Several HCWs indicated that knowledge improvement should primarily focus on creating more awareness of the long-term effects of Q-fever to achieve early diagnosis, as well as on the difference between chronic Q-fever and QFS, also in regions with lower infection rates during the epidemic, as this could lead to more timely and accurate referral of patients. As such, the majority of HCWs (82%) believed that knowledge improvement should mainly focus on primary care. HCWs mentioned that patients are usually first seen in primary care, that the lack of knowledge is most prevalent in primary care, and that many patients experience a wide variety of problems. However, others said that extensive education of primary care professionals is not useful as Q-fever is rare and that recognition of the disease is most important. In addition, several HCWs pointed out that knowledge improvement in primary care is particularly relevant for QFS, while knowledge improvement in secondary care is more important for chronic Q-fever, as diagnosis and treatment for the latter condition usually take place in secondary care.

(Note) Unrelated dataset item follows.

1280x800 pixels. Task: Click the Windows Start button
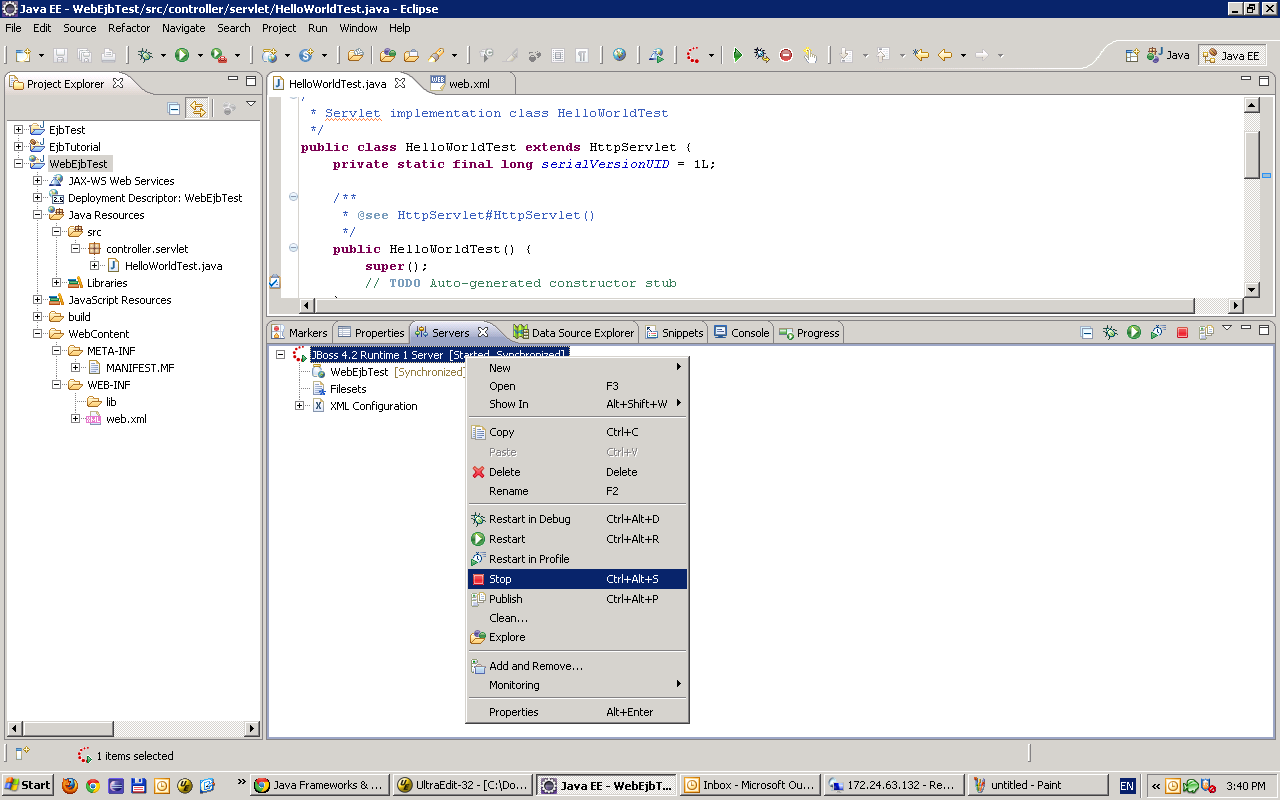coord(25,784)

How to care for Q‑fever should be organized
According to HCWs, care for Q-fever patients should be provided in a multidisciplinary setting. The median number of healthcare providers needed for optimal Q-fever care was 8 (IQR=4) for QFS and 7 (IQR=5) for chronic Q-fever. Most HCWs considered a general practitioner (88%), occupational physician (74%), psychologist (70%), physiotherapist (68%), Radboud UMC Q-fever Center of Expertise (61%), and Q-support (59%) needed in the care for QFS patients. In contrast, a general practitioner (78%), occupational physician (67%), internist (66%), Radboud UMC Q-fever Center of Expertise (60%), and cardiologist (51%) were deemed to be needed in the care for chronic Q-fever. HCWs advised to improve the collaboration between primary and secondary care (42%) and the collaboration between medical care and occupational care/organizations (36%) (Additional file 1: Supplementary Table S4).
HCWs mentioned the importance of having one healthcare professional who coordinates multidisciplinary care. Most of them indicated that a general practitioner (53%) or a medical specialist working in a center of expertise (30%) should have the ultimate responsibility for QFS care. For chronic Q-fever care, 45% believed a medical specialist working in a center of expertise should have this responsibility, followed by a general practitioner (28%) and a medical specialist (27%). When asked who should be in charge of the care for QFS and chronic Q-fever in an open format, several HCWs (16% for QFS; 9% for chronic Q-fever) stated that patients should be in charge of their care.